DATA: Begin
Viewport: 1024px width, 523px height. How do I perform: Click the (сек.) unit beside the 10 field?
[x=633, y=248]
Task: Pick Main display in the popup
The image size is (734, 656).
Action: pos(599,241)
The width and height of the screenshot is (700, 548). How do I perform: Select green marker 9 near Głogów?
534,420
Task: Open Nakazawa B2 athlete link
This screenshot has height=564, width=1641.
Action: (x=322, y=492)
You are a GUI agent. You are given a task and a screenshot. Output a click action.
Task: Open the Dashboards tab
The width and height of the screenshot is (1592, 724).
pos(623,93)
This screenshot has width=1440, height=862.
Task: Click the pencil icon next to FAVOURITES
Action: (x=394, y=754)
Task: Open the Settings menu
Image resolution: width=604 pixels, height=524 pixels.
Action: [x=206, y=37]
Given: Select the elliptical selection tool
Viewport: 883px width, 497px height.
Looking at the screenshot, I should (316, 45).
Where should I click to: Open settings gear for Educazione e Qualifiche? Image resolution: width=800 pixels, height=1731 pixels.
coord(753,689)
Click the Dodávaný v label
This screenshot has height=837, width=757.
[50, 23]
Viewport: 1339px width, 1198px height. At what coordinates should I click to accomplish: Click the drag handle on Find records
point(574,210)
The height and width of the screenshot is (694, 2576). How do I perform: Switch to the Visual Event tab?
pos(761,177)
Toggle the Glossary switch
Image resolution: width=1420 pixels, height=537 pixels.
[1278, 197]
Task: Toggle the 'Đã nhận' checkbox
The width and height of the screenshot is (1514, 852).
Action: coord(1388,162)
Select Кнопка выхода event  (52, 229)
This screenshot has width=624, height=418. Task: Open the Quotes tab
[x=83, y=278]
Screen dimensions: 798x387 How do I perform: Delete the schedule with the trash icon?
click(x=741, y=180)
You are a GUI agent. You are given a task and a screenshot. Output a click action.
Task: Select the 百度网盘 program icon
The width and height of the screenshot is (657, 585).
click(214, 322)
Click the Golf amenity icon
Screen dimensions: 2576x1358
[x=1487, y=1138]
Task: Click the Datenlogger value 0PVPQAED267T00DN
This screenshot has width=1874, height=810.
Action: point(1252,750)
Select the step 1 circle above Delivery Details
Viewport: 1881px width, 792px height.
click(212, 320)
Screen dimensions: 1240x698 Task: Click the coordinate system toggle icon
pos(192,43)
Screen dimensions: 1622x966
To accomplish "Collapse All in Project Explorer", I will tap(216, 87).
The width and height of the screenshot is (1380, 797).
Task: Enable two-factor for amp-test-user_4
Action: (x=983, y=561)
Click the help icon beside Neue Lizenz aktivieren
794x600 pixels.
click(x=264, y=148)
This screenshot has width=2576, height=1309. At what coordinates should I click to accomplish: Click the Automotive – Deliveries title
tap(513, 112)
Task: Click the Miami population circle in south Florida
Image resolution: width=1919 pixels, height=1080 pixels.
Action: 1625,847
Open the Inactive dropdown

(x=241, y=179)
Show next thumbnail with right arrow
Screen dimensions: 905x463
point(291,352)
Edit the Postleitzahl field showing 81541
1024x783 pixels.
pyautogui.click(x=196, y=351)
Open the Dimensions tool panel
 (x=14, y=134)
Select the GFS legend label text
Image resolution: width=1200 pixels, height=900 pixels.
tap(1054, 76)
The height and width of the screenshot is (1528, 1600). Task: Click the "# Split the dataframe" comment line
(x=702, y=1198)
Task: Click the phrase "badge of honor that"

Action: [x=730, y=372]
DATA: End
EXERCISE GOAL: A verbatim copy of the records above should be returned.

EXERCISE SOLUTION:
Viewport: 1024px width, 523px height. How do I perform: Click the (сек.) unit beside the 10 field?
[x=633, y=248]
Task: Pick Main display in the popup
The image size is (734, 656).
Action: pos(599,241)
The width and height of the screenshot is (700, 548). How do I perform: Select green marker 9 near Głogów?
534,420
Task: Open Nakazawa B2 athlete link
This screenshot has height=564, width=1641.
Action: (x=322, y=492)
You are a GUI agent. You are given a task and a screenshot. Output a click action.
Task: Open the Dashboards tab
The width and height of the screenshot is (1592, 724).
pos(623,93)
This screenshot has width=1440, height=862.
Task: Click the pencil icon next to FAVOURITES
Action: (x=394, y=754)
Task: Open the Settings menu
Image resolution: width=604 pixels, height=524 pixels.
Action: [x=206, y=37]
Given: Select the elliptical selection tool
Viewport: 883px width, 497px height.
Looking at the screenshot, I should (316, 45).
Where should I click to: Open settings gear for Educazione e Qualifiche? Image resolution: width=800 pixels, height=1731 pixels.
coord(753,689)
Click the Dodávaný v label
This screenshot has height=837, width=757.
[50, 23]
Viewport: 1339px width, 1198px height. At what coordinates should I click to accomplish: Click the drag handle on Find records
point(574,210)
The height and width of the screenshot is (694, 2576). How do I perform: Switch to the Visual Event tab?
pos(761,177)
Toggle the Glossary switch
Image resolution: width=1420 pixels, height=537 pixels.
[1278, 197]
Task: Toggle the 'Đã nhận' checkbox
The width and height of the screenshot is (1514, 852).
Action: coord(1388,162)
Select Кнопка выхода event  (52, 229)
This screenshot has width=624, height=418. Task: Open the Quotes tab
[x=83, y=278]
Screen dimensions: 798x387 How do I perform: Delete the schedule with the trash icon?
click(x=741, y=180)
You are a GUI agent. You are given a task and a screenshot. Output a click action.
Task: Select the 百度网盘 program icon
The width and height of the screenshot is (657, 585).
click(214, 322)
Click the Golf amenity icon
Screen dimensions: 2576x1358
[x=1487, y=1138]
Task: Click the Datenlogger value 0PVPQAED267T00DN
This screenshot has width=1874, height=810.
Action: point(1252,750)
Select the step 1 circle above Delivery Details
Viewport: 1881px width, 792px height.
click(212, 320)
Screen dimensions: 1240x698 Task: Click the coordinate system toggle icon
pos(192,43)
Screen dimensions: 1622x966
To accomplish "Collapse All in Project Explorer", I will tap(216, 87).
The width and height of the screenshot is (1380, 797).
Task: Enable two-factor for amp-test-user_4
Action: (x=983, y=561)
Click the help icon beside Neue Lizenz aktivieren
794x600 pixels.
click(x=264, y=148)
This screenshot has width=2576, height=1309. At what coordinates should I click to accomplish: Click the Automotive – Deliveries title
tap(513, 112)
Task: Click the Miami population circle in south Florida
Image resolution: width=1919 pixels, height=1080 pixels.
Action: 1625,847
Open the Inactive dropdown

(x=241, y=179)
Show next thumbnail with right arrow
Screen dimensions: 905x463
point(291,352)
Edit the Postleitzahl field showing 81541
1024x783 pixels.
pyautogui.click(x=196, y=351)
Open the Dimensions tool panel
 (x=14, y=134)
Select the GFS legend label text
Image resolution: width=1200 pixels, height=900 pixels.
tap(1054, 76)
The height and width of the screenshot is (1528, 1600). Task: Click the "# Split the dataframe" comment line
(x=702, y=1198)
Task: Click the phrase "badge of honor that"

Action: [x=730, y=372]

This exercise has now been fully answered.